"""
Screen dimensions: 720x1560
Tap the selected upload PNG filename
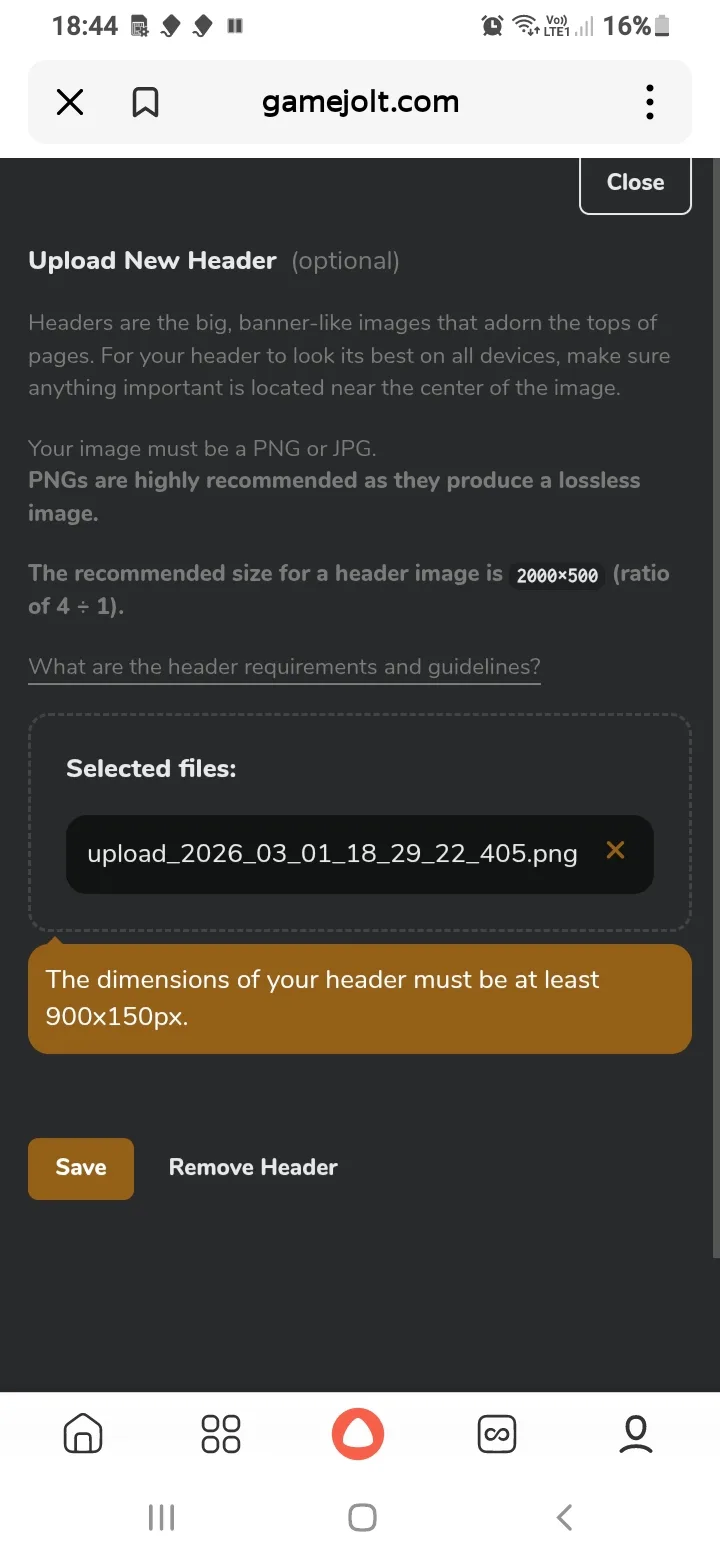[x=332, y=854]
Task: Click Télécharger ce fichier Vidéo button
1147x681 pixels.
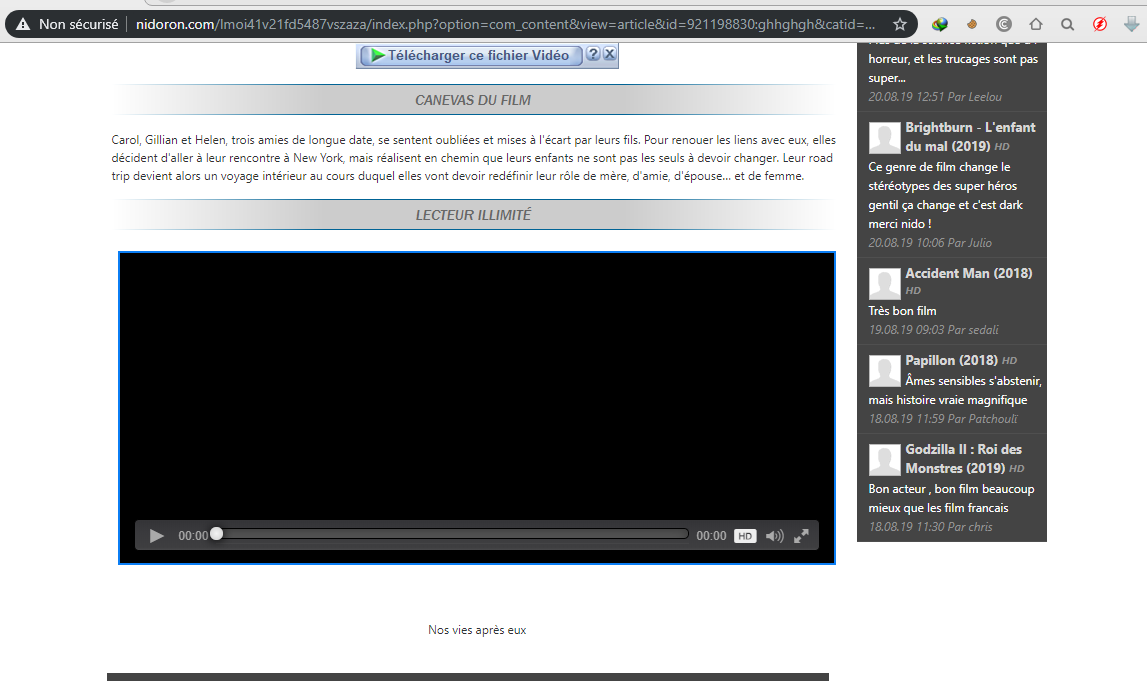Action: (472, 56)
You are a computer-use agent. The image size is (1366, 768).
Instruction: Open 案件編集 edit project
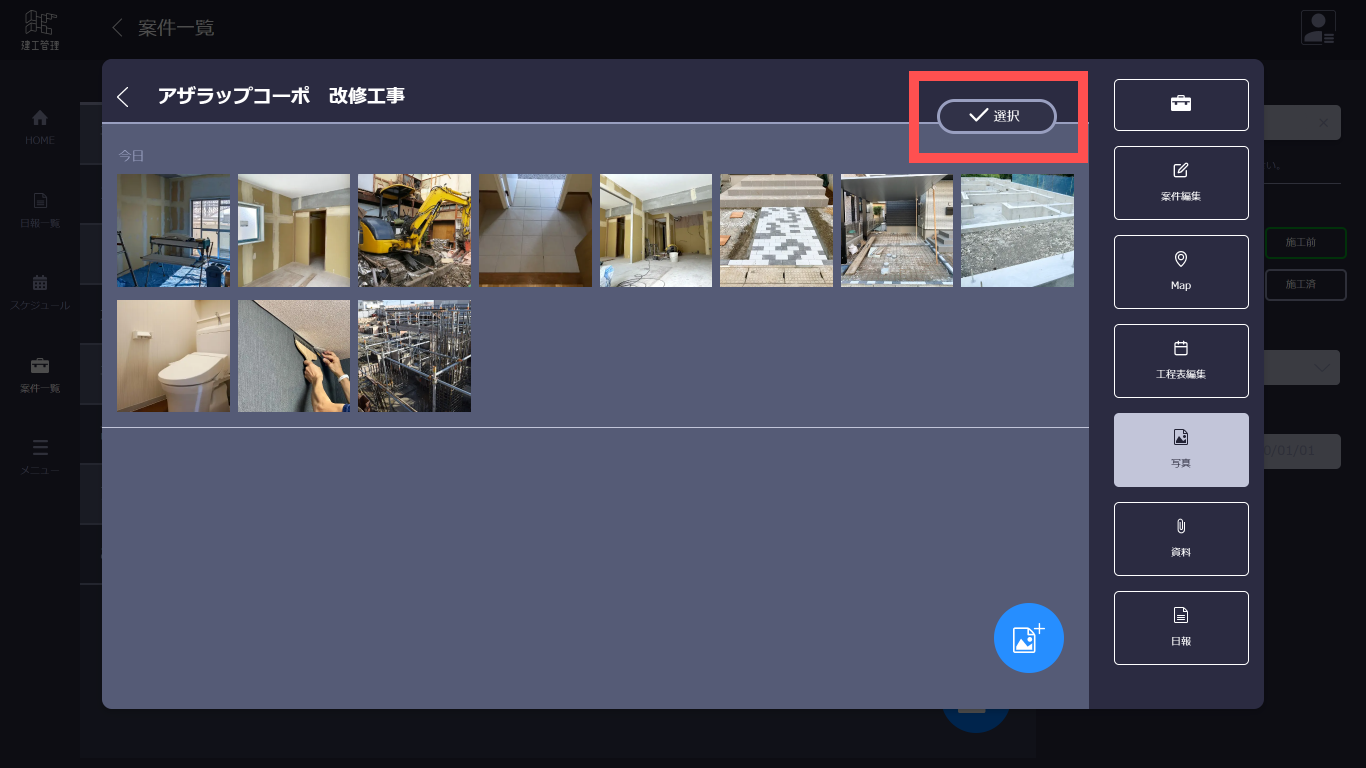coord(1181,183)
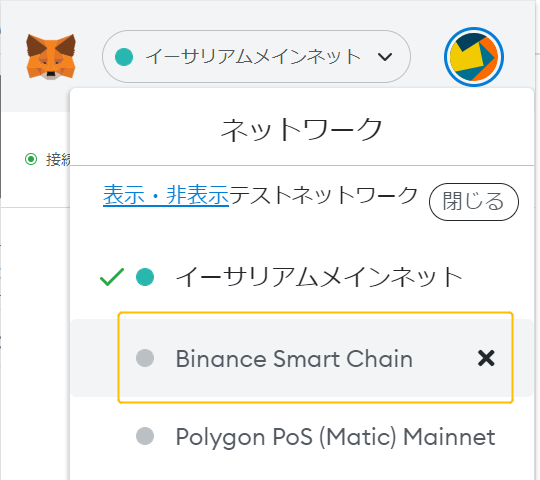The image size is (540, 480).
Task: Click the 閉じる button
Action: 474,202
"""
"""
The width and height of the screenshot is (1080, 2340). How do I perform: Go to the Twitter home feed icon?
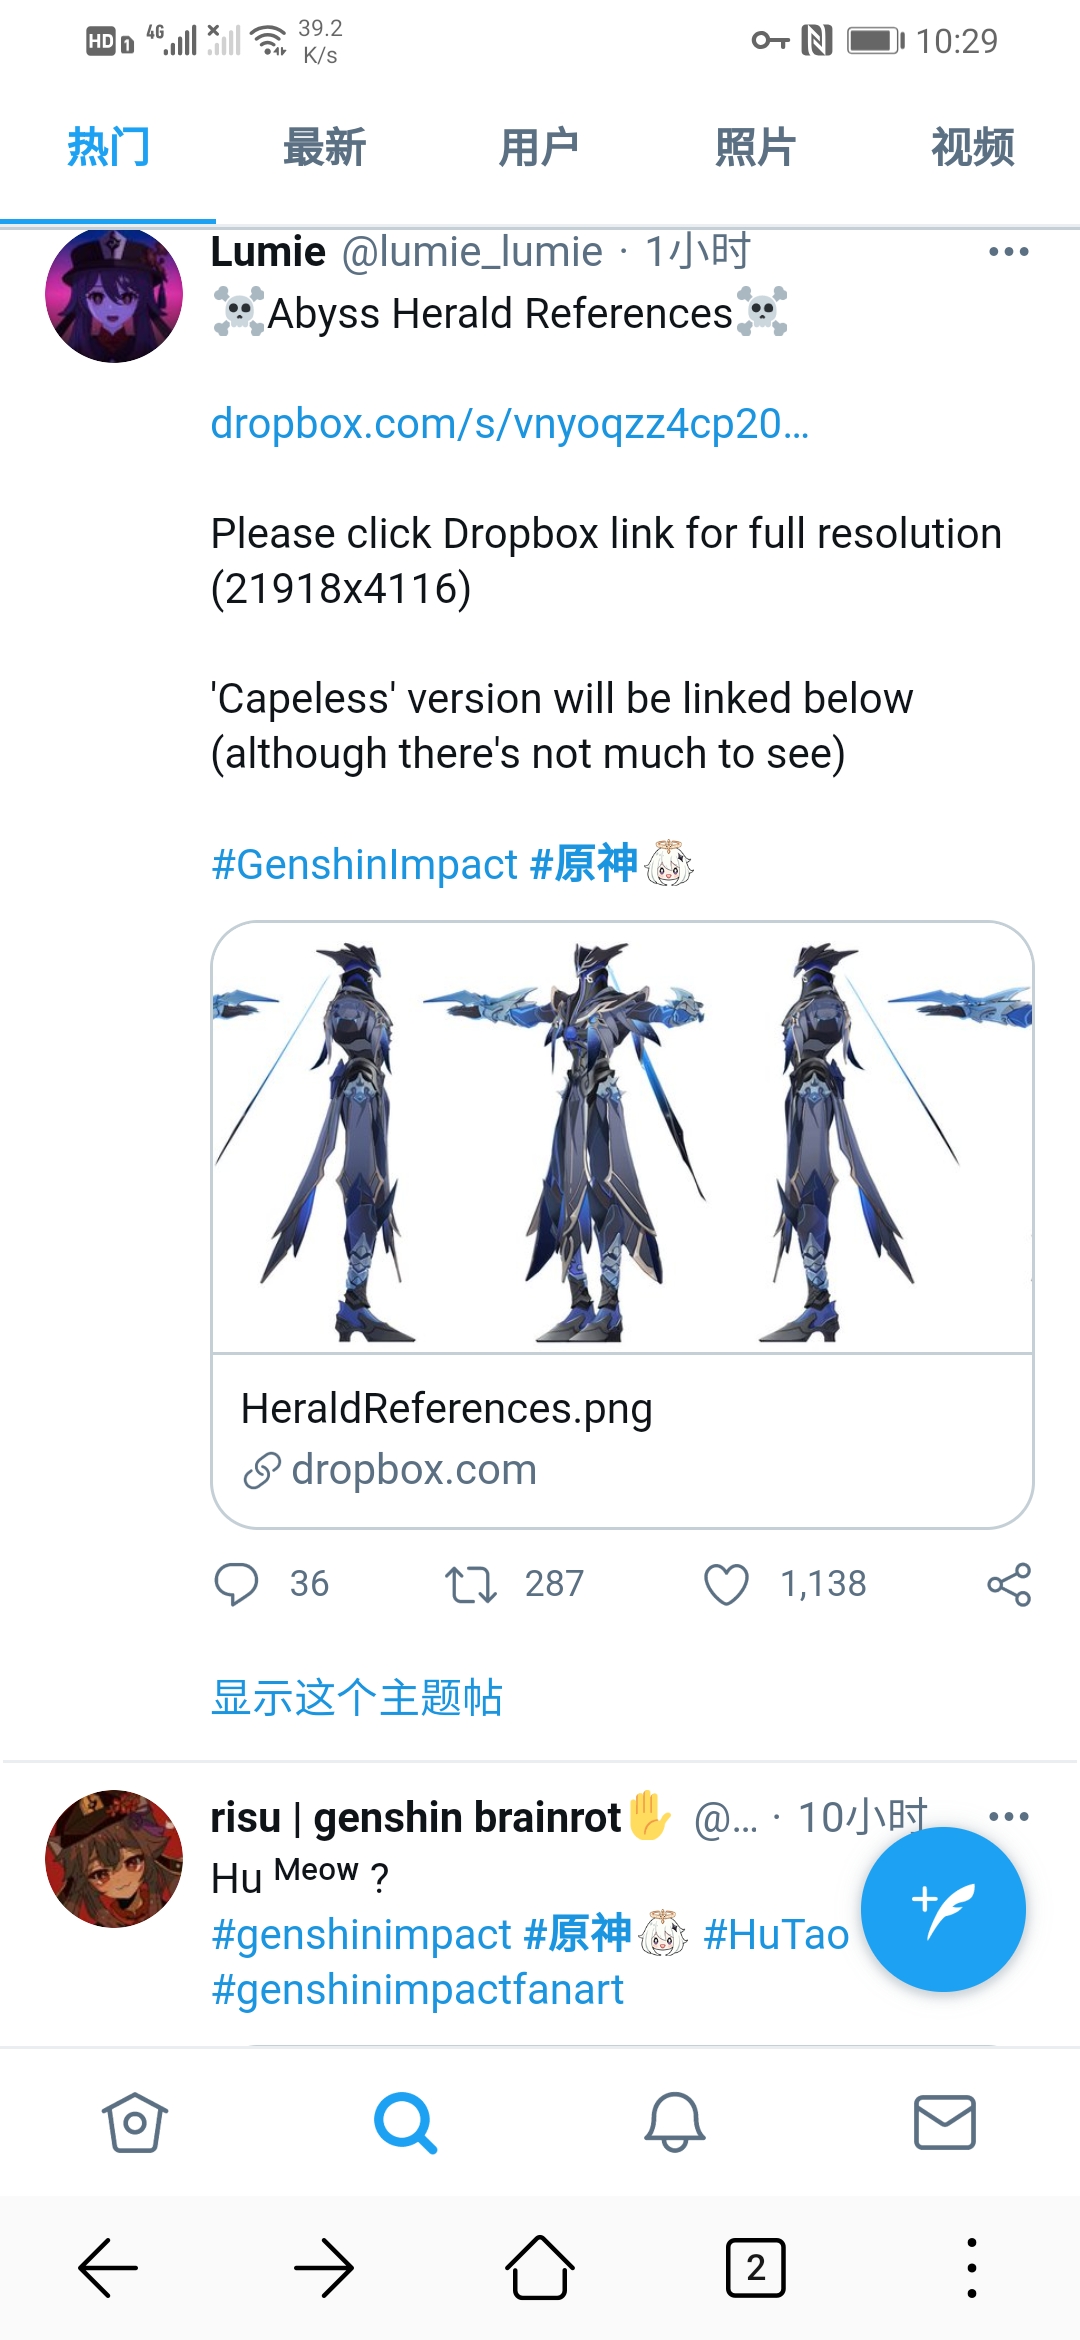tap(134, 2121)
"""
"""
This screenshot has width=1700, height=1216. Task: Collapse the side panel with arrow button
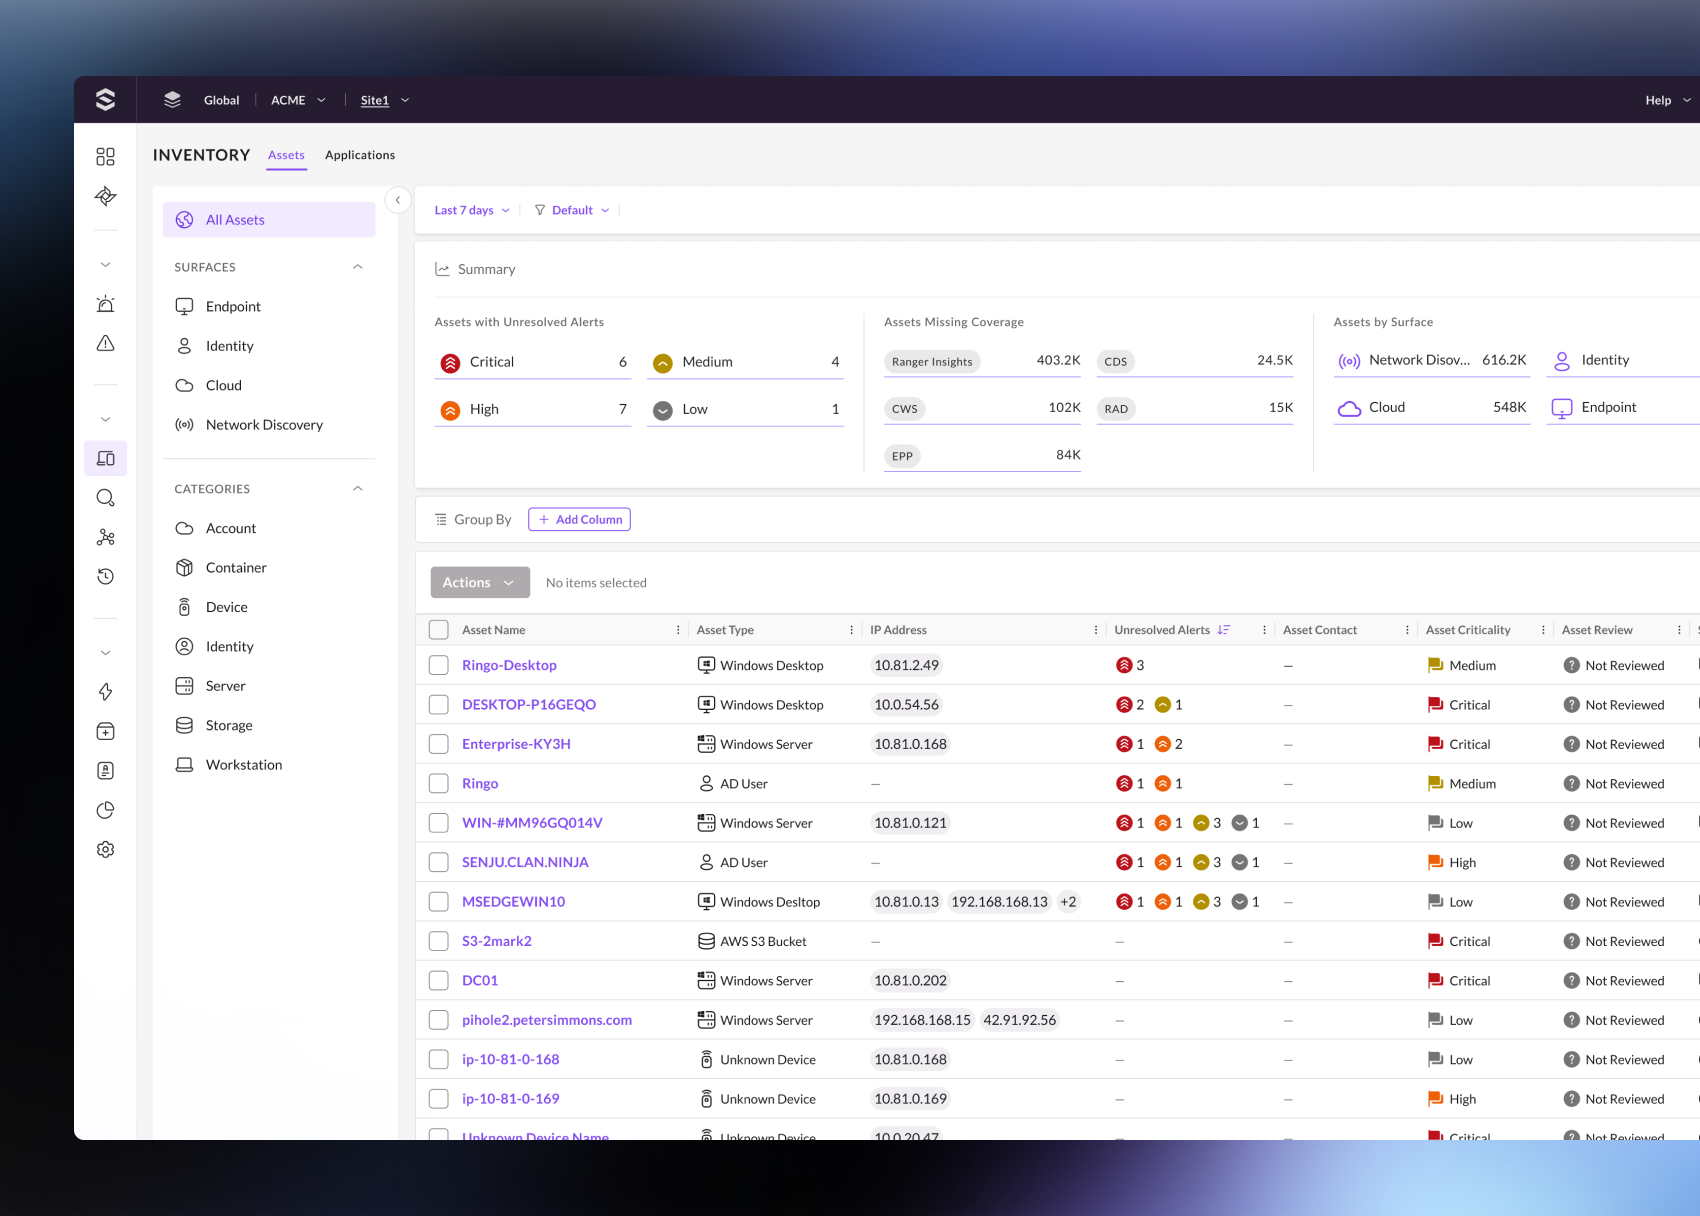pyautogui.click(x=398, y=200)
"""
▸ SHORT PROBLEM
Repeat the rows from the line with "The width and" up to and including the line with "tap(134, 2121)", leaving the pictures out of your answer.

▸ WRITTEN RESPONSE
The width and height of the screenshot is (1080, 2340). How do I perform: Go to the Twitter home feed icon?
tap(134, 2121)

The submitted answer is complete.